• **WHAT IS REQUIRED**
The expected response consists solely of the lines from the line with "How do I perform: Toggle" through the last line of the material below, copied exactly.
※
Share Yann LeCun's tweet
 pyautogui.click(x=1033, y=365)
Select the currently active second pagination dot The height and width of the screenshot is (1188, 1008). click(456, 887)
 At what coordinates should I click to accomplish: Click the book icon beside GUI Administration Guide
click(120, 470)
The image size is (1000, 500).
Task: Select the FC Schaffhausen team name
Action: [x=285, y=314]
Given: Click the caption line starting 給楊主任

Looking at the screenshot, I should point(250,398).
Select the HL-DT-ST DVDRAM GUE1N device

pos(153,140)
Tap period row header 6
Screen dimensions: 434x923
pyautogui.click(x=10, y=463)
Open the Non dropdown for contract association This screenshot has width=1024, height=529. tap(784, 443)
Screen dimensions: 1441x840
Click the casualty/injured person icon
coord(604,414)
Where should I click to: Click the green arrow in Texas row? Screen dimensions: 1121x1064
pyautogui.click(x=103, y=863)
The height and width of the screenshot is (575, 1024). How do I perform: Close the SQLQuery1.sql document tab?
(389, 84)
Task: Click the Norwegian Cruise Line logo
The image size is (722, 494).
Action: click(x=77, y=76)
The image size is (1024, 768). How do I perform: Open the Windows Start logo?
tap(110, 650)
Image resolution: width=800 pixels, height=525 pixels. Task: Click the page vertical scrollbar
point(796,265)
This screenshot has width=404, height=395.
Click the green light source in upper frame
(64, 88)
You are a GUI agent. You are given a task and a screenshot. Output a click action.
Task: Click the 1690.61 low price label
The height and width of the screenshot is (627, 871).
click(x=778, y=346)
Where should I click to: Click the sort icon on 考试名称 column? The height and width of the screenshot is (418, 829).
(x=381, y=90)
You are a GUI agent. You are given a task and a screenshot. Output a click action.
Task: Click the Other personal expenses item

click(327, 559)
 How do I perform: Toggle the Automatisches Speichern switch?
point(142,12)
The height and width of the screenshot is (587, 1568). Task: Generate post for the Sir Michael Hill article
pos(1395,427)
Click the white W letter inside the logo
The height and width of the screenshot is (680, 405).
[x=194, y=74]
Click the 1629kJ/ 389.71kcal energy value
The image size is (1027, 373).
※
• **RESULT OF THE EXERCISE**
 How do I perform: Toggle the Automatisches Speichern switch?
point(142,12)
The height and width of the screenshot is (587, 1568). Task: Generate post for the Sir Michael Hill article
pos(1395,427)
Click the white W letter inside the logo
The height and width of the screenshot is (680, 405).
[x=194, y=74]
Click the 1629kJ/ 389.71kcal energy value
The image size is (1027, 373).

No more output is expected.